Se acaba de cumplir un mes de las elecciones generales. Un tiempo más que suficiente para comprobar que la ilusión que, de forma inusitada, precedía a la cita electoral se ha convertido en un muchos casos en desánimo. No hay más que escuchar las conversaciones cotidianas de la gente para darse cuenta de que la confianza en un tiempo nuevo en la política española se ha transformado en una galopante decepción al ver que el interés general queda muy por debajo del interés partidista y personal. La generosidad, la vocación de servicio público y la política con mayúsculas están aún muy lejos de las triquiñuelas y cambalaches que se observan durante estas semanas.

No se trata de deslegitimizar la intención de unos y otros para conformar un pacto de investidura e incluso de Gobierno. No. Porque son las propias reglas de la democracia las que lo contemplan. Pero lo que excede la mínima ética y estética que debe imperar en política es la capacidad camaleónica de algunos dirigentes para desdecirse en semanas de lo comprometido en campaña o para promover iniciativas parlamentarias de difícil digestión por sus propias bases ideológicas. Es un contrasentido que hace un flaco favor a ese urgente y necesario estrechamiento entre la política y la sociedad a la que representa.

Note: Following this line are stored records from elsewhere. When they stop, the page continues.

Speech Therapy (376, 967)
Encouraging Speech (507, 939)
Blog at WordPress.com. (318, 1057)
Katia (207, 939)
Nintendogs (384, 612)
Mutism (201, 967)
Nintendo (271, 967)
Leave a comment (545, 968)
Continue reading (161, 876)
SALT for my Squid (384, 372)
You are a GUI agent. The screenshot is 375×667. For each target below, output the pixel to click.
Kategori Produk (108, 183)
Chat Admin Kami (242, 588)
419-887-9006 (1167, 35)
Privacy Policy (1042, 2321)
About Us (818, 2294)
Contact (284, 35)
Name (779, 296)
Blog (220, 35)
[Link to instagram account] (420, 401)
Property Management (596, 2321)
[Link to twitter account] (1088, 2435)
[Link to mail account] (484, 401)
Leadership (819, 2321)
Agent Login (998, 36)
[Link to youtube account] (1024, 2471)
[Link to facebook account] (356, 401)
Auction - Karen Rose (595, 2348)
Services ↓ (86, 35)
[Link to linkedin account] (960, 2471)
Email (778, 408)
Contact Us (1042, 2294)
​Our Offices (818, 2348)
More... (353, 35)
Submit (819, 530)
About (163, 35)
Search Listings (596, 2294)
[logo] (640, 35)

La reiterada apelación a la regeneración y la demanda de una nueva forma de hacer política poco o nada tienen que ver con ese circo de dos pistas en el que se convirtió el arranque de la undécima legislatura de la democracia española, ni mucho menos decisiones de mayor calado como la cesión de diputados o senadores a otra fuerza para que conforme grupo parlamentario propio. Dudo mucho que de esta manera se logre convencer al grueso del electorado que, tras un mes de divagaciones, asiste atónito a una partida de mus en el que algunos van de farol y juegan, sin cartas, a la grande. Así, el órdago acabará siendo a la confianza de los ciudadanos, mal que nos pese.